WHAT TO WORK ON » The records that follow are to be repeated exactly, with no pictures carried over.

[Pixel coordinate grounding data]

=-=-=-=-=

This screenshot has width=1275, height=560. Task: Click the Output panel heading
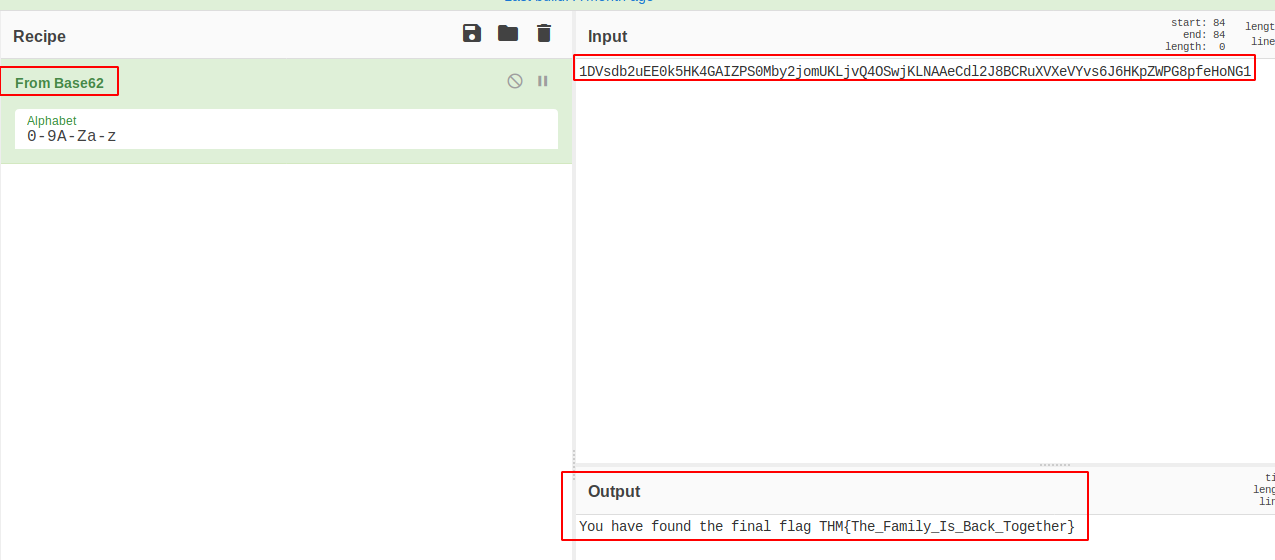[614, 492]
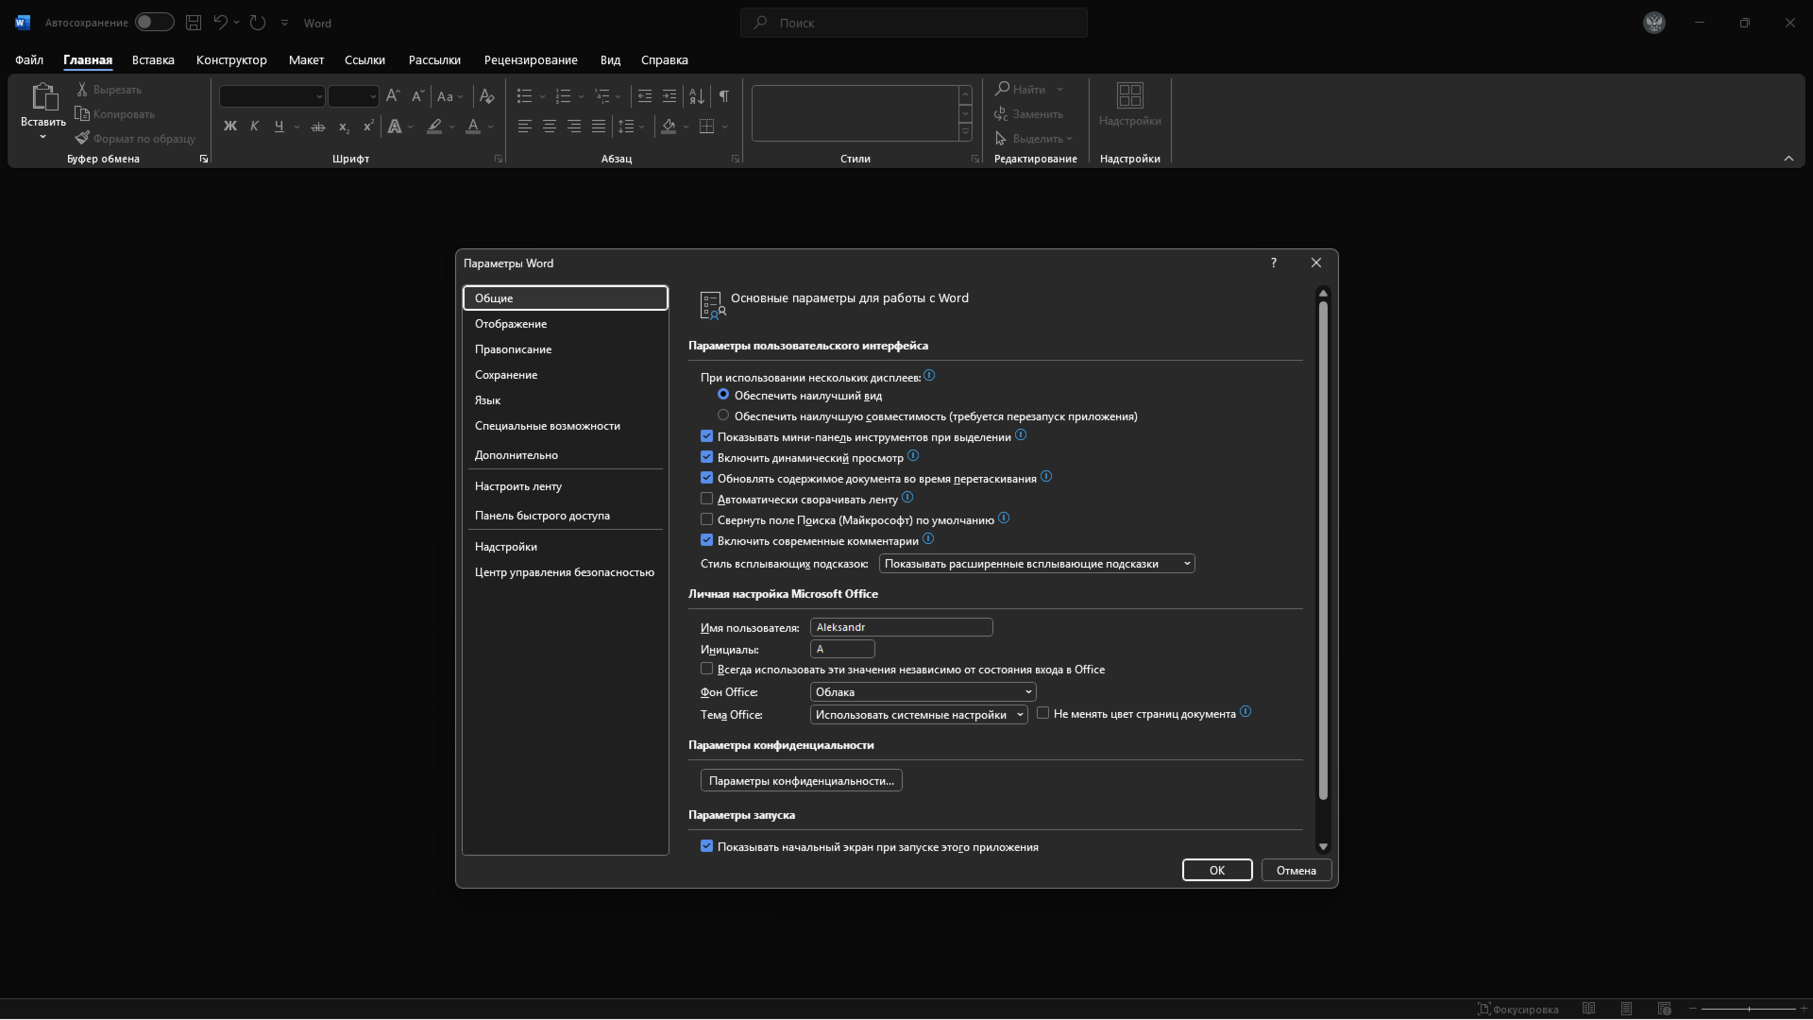Viewport: 1813px width, 1020px height.
Task: Open the Proofing category in options list
Action: [513, 349]
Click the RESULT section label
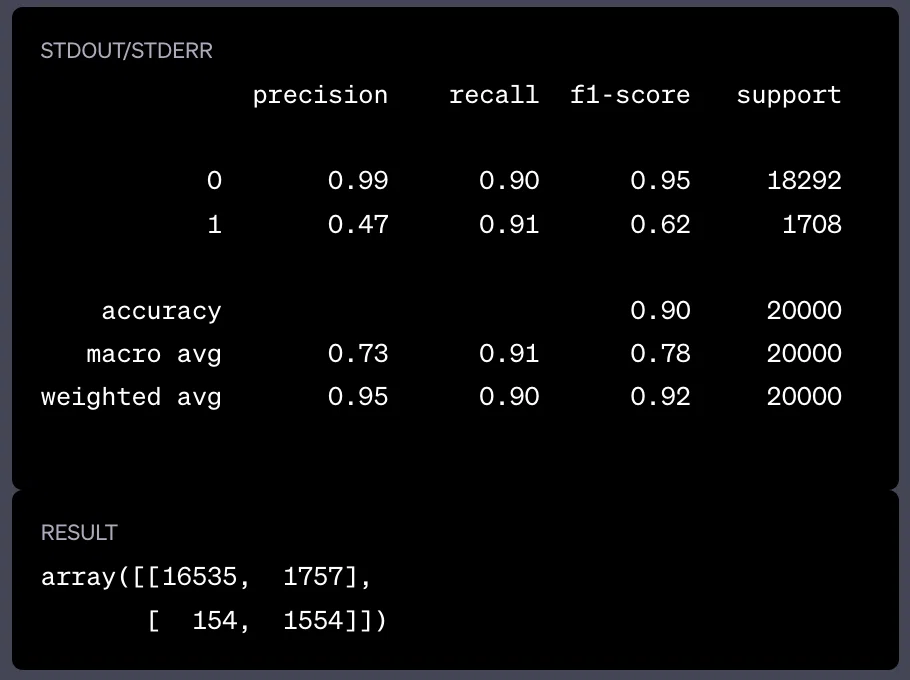The width and height of the screenshot is (910, 680). coord(80,533)
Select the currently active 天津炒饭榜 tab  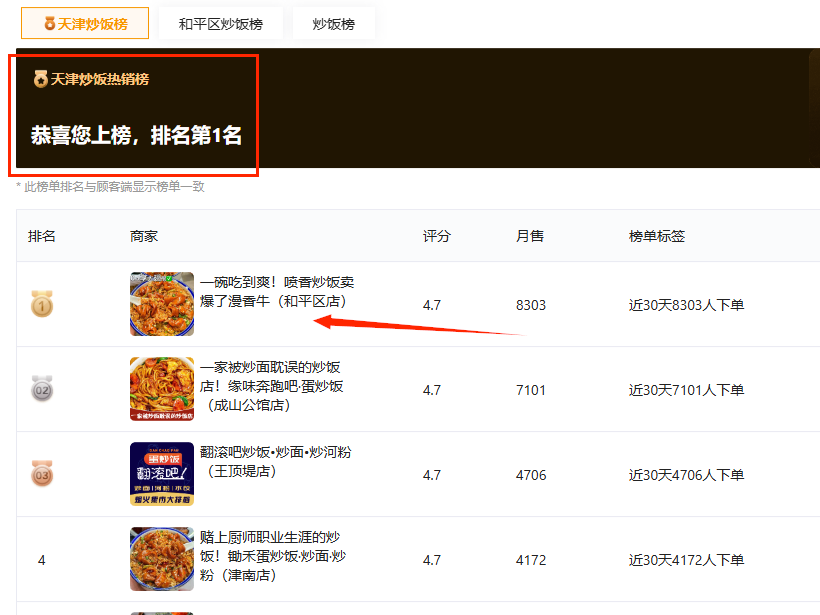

=-=-=-=-=

PROBLEM SOLUTION »
This screenshot has width=1275, height=560. Task: Click the Output panel heading
[614, 492]
Viewport: 1813px width, 1020px height.
Task: Open the Proofing category in options list
Action: [513, 349]
Click the RESULT section label
The width and height of the screenshot is (910, 680). coord(80,533)
Select the currently active 天津炒饭榜 tab  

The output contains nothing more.